N. KOTZIAS: Good morning to everyone. This is one of the good days, for two reasons.
First, because we have here at our Ministry my friend and Minister of the first order, Mr. Kouroumblis, Minister of Interior, Administrative Reconstruction and much else – I won’t describe it all. And, second, because it occasions the external action of two of the country’s Ministry’s.
I would like to say that we are in a difficult era overall in Europe. You saw the results of the referendum in Holland and the search on many sides for a way to cancel out this result.

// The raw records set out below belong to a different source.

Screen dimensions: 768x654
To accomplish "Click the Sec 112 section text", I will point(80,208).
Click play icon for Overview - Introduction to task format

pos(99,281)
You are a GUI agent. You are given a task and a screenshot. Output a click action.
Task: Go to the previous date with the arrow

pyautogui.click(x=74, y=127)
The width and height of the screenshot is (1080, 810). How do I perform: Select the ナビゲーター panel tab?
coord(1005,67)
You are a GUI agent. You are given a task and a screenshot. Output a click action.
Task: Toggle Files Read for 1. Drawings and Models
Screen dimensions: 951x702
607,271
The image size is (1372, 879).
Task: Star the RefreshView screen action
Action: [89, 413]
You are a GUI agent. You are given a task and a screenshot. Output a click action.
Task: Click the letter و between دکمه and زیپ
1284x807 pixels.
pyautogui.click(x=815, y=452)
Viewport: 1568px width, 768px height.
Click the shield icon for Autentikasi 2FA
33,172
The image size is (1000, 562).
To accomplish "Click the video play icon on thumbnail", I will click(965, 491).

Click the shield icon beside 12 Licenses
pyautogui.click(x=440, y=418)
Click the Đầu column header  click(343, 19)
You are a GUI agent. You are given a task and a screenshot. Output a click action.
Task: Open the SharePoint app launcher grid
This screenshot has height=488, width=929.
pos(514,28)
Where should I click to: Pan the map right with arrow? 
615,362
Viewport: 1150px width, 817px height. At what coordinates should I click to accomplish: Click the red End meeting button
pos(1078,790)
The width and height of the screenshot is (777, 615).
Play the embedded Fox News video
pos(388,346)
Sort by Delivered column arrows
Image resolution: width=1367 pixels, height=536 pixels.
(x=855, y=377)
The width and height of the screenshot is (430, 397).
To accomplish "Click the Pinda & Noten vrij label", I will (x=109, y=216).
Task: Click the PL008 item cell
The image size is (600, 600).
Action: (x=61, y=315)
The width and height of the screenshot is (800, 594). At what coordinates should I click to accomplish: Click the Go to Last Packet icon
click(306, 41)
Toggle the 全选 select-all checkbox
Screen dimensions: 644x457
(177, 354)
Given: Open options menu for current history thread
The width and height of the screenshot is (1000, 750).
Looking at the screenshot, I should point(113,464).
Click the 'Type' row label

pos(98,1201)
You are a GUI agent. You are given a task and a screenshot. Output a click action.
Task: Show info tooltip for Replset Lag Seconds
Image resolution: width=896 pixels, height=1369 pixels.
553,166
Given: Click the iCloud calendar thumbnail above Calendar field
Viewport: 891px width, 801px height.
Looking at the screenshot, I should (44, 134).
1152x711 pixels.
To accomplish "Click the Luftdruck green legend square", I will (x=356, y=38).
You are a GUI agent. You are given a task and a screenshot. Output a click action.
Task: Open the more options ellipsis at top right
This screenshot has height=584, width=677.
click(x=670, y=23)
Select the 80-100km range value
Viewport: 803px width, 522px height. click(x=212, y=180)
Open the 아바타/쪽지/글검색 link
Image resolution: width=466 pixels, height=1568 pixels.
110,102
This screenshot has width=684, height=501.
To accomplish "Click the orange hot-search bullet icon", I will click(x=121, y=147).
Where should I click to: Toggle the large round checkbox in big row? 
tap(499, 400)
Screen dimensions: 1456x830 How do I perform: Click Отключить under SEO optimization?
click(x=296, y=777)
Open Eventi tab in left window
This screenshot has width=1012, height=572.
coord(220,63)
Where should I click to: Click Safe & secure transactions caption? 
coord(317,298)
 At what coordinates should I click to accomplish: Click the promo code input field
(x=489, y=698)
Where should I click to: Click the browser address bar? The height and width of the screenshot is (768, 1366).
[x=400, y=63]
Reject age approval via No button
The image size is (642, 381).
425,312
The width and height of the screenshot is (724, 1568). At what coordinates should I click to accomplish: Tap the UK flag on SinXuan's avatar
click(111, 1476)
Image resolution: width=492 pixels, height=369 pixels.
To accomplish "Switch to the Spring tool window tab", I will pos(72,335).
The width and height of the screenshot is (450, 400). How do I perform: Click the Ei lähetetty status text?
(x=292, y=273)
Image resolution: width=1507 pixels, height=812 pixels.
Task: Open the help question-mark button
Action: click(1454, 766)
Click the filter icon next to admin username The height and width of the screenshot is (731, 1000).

In my opinion, the result of the referendum in Holland is a result of the fact that Europe does not focus on its values, principles and visions – how it will be adequately constructed, to the benefit of its citizens in the 21st century – but has become entrapped in the policies of the memorandums, sanctions, embargos, with the result that Europe’s citizens themselves do not find Europe’s face very alluring.
The action we are going to be talking about today is one that benefits citizens, in the framework of a Europe as we perceive it. Because our country is historically a diaspora power, and we are well aware that a state that is built with perspective and to the benefit of its citizens, and that links its advantages and assets with its diaspora, is a state that can solve many, many problems and can capitalize on its citizens and friends abroad, which is something we don’t always do as fully as we would like, and we often inconvenience our fellow citizens of the diaspora, as well as our foreign friends who want to visit Greece.
At the center of the thinking behind this plan, which the Foreign and Interior Ministries are starting to implement jointly, is the citizen and the quality of services we provide for that citizen.
Because we have entered a new era, an era of globalization, wherein the Foreign Ministry – with the help of the Ministry of Interior contributing wherever it can to the activities of the Foreign Ministry – must make a major shift in many areas.
We need to strengthen our presence in many states, like China, India, Nigeria, which is the strongest emerging country in Africa, and convince our diplomats of the importance of these states.
Second, we have to ensure the better structuring of our services and send our best staff to such Embassies and new Directorates. As you know, we have created a new Directorate for China, Mongolia and Korea, with China at the epicenter, of course.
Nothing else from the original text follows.